Casualidades providenciales en la vida del Aquinate
Explica Tomás de Aquino, citando la Ética a Eudemo, que los hombres verdaderamente afortunados son aquellos que, por causa divina, se inclinan al bien. En ese pasaje, Aristóteles se refiere a la inspiración de pensamientos y voluntades, recordando quizás el dáimon de Sócrates. Pero hay otra suerte, otro género de benéficos eventos per accidens: aquellas coincidencias que, por reiteradas e insólitas, parecen indicar un designio providencial, dirigiendo a sus protagonistas hacia un feliz destino. En este año, cuando celebramos el octavo centenario del nacimiento de Tomás de Aquino, señalaré aquí algunas de estas coincidencias sorprendentes, que contribuyeron a convertirle en el Doctor Común.

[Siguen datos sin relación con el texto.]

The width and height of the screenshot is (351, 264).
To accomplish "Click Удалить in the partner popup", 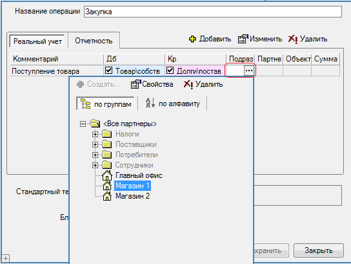I will click(203, 84).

Tomás nació en una familia de la pequeña nobleza militar; en una época de guerras entre el papado y el emperador Federico II; y en un lugar de frontera. Por estas circunstancias, es fácil adivinar que su padre, Landulfo de Aquino, tuvo especial interés en ganar influencia en un lugar de enorme importancia estratégica y cercano a sus feudos: la gran abadía benedictina de Montecassino. Cabe suponer que tal interés contribuyó a que ofreciera allí, como oblato, a uno de sus hijos pequeños, Tomás, de cinco años, con el fin de que se formase como monje y, con suerte, llegase a ser abad del lugar. En Montecassino, Tomás aprendió una vida de trabajo intelectual, piedad y silencio contemplativo; pero, además, tuvo acceso a una de las principales bibliotecas de su tiempo, con fuentes insólitas que, muchos años después, él sería el primero en emplear, como las actas de los concilios de Éfeso y de Calcedonia traducidas siglos antes por Rufino. Sobre todo, Tomás aprendió allí a leer y escribir, precisamente en uno de los lugares donde mejor se cultivó la prosa latina del ars dictaminis, que el jovencísimo Aquinate asimiló en plenitud. Incluso cuando, años más tarde, escribe a toda velocidad, y la mano no alcanza la velocidad de sus pensamientos, le brota espontáneamente el difícil arte del cursus latinus: así cabe apreciarlo en el autógrafo de Contra Gentiles. Si Tomás de Aquino escribe frases redondas, concisas, claras, sonoras, es por la buena fortuna de haber aprendido sus primeras letras en Montecassino, providencialmente.
Su padre, Landulfo de Aquino, tuvo especial interés en ganar influencia en un lugar de enorme importancia estratégica y cercano a sus feudos: la gran abadía benedictina de Montecassino. Cabe suponer que tal interés contribuyó a que ofreciera allí, como oblato, a uno de sus hijos pequeños, Tomás, de cinco años.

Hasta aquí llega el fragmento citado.